Welchen Standpunkt nimmst du ein? Stimmst du dem Papst zu, dann weichst du von der Meinung vieler anderer Katholiken ab, und, was noch wichtiger ist, du weichst von dem Standpunkt ab, den die Apostel in dieser Frage einnahmen, wie aus deiner eigenen Bibel hervorgeht.
Du mußt gestehen, ganz gleich, welchen Standpunkt du einnimmst, daß „die Einigkeit der Kirche ..., gegründet auf den Apostolischen Stuhl von Rom“, nicht existiert. Ferner kann man klar erkennen, daß der Papst seine Entscheidungen nicht aufgrund des Wortes Gottes, der Bibel, trifft. Don Mazzi, der Priester aus Florenz, sagte: „Wenn man der Hierarchie gehorcht, mißachtet man die dringendsten Bedürfnisse der Armen, aber wenn man die Bedürfnisse der Armen stillt, gerät man in Widerspruch mit der Hierarchie. Wir werden somit gezwungen, entweder Pharisäer oder Rebellen zu werden. Wir möchten aber weder das eine noch das andere sein“ (Time, 27. Dezember 1968). Diesem Dilemma sehen sich aufrichtige Katholiken in der ganzen Welt gegenüber, und zwar nicht nur in sozialen Fragen, sondern auch in Fragen der Sittlichkeit, ja sogar in Fragen der Lehre.

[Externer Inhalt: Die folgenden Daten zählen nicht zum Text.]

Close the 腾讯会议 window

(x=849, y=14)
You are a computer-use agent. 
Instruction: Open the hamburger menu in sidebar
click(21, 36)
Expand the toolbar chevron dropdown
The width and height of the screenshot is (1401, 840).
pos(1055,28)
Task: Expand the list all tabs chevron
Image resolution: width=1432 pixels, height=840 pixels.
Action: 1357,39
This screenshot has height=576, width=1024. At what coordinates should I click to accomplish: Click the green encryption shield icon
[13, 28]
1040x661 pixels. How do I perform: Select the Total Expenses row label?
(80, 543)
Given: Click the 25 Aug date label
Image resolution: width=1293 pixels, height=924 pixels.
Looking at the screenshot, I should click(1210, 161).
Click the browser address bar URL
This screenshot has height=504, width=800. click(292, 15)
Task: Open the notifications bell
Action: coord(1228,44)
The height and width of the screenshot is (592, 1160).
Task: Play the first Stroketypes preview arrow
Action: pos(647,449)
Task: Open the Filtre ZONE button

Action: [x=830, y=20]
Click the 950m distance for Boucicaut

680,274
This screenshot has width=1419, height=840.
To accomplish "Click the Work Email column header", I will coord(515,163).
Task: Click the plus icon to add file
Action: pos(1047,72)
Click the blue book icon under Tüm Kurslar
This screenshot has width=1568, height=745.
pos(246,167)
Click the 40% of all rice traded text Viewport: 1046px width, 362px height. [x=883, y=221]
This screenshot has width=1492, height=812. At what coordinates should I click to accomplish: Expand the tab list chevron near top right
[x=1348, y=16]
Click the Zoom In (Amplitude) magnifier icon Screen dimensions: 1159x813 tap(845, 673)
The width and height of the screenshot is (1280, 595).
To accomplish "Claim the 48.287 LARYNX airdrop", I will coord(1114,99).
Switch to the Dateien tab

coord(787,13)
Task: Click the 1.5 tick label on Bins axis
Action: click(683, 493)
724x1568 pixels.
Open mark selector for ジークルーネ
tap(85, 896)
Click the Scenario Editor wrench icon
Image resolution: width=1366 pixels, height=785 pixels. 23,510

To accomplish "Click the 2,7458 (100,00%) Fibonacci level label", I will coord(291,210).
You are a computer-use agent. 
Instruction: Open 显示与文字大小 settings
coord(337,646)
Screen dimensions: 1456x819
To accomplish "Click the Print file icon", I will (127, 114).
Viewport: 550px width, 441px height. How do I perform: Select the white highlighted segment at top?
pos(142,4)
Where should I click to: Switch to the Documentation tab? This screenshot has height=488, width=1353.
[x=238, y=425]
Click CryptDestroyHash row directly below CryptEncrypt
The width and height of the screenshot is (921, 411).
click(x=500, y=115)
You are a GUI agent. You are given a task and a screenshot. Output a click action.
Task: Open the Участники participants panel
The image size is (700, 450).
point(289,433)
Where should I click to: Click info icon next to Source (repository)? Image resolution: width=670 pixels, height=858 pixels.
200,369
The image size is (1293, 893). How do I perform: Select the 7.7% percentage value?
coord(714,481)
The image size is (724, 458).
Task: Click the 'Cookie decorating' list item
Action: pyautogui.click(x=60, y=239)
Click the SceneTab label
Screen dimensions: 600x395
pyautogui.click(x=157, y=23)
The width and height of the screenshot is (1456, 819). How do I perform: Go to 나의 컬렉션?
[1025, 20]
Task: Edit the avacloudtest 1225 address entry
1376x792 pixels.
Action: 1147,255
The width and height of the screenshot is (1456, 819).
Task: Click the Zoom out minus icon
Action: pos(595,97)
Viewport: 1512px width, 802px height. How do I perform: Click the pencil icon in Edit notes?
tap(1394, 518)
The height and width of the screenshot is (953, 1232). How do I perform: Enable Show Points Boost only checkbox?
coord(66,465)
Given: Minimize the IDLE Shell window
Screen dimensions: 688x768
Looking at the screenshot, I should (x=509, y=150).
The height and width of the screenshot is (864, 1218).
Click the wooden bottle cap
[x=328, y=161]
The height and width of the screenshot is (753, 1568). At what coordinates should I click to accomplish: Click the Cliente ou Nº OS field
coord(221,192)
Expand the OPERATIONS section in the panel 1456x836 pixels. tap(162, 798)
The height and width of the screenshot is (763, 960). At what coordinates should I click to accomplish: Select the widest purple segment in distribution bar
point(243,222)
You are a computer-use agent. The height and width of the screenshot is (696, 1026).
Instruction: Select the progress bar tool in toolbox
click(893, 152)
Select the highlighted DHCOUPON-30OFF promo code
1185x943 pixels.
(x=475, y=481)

Einer der Hauptgründe, warum du bisher katholisch geblieben bist, ist deine Überzeugung gewesen, einer einigen und wirklich apostolischen Kirche anzugehören. Die Tatsachen — einige davon haben wir hiermit unterbreitet — zeigen, daß dieser Grund nicht mehr stichhaltig ist. Verzage aber deshalb nicht. Das wahre apostolische Christentum wird in der ganzen Welt von über einer Million geeinten Christen, als Jehovas Zeugen bekannt, praktiziert. Einer dieser Christen hat dir wahrscheinlich diese Zeitschrift überbracht. Warum dir nicht ein Herz fassen und den nächsten Zeugen Jehovas, der dir begegnet, bitten, er möge dir helfen, diese Probleme, denen sich heute jeder aufrichtige Katholik gegenübersieht, zu lösen?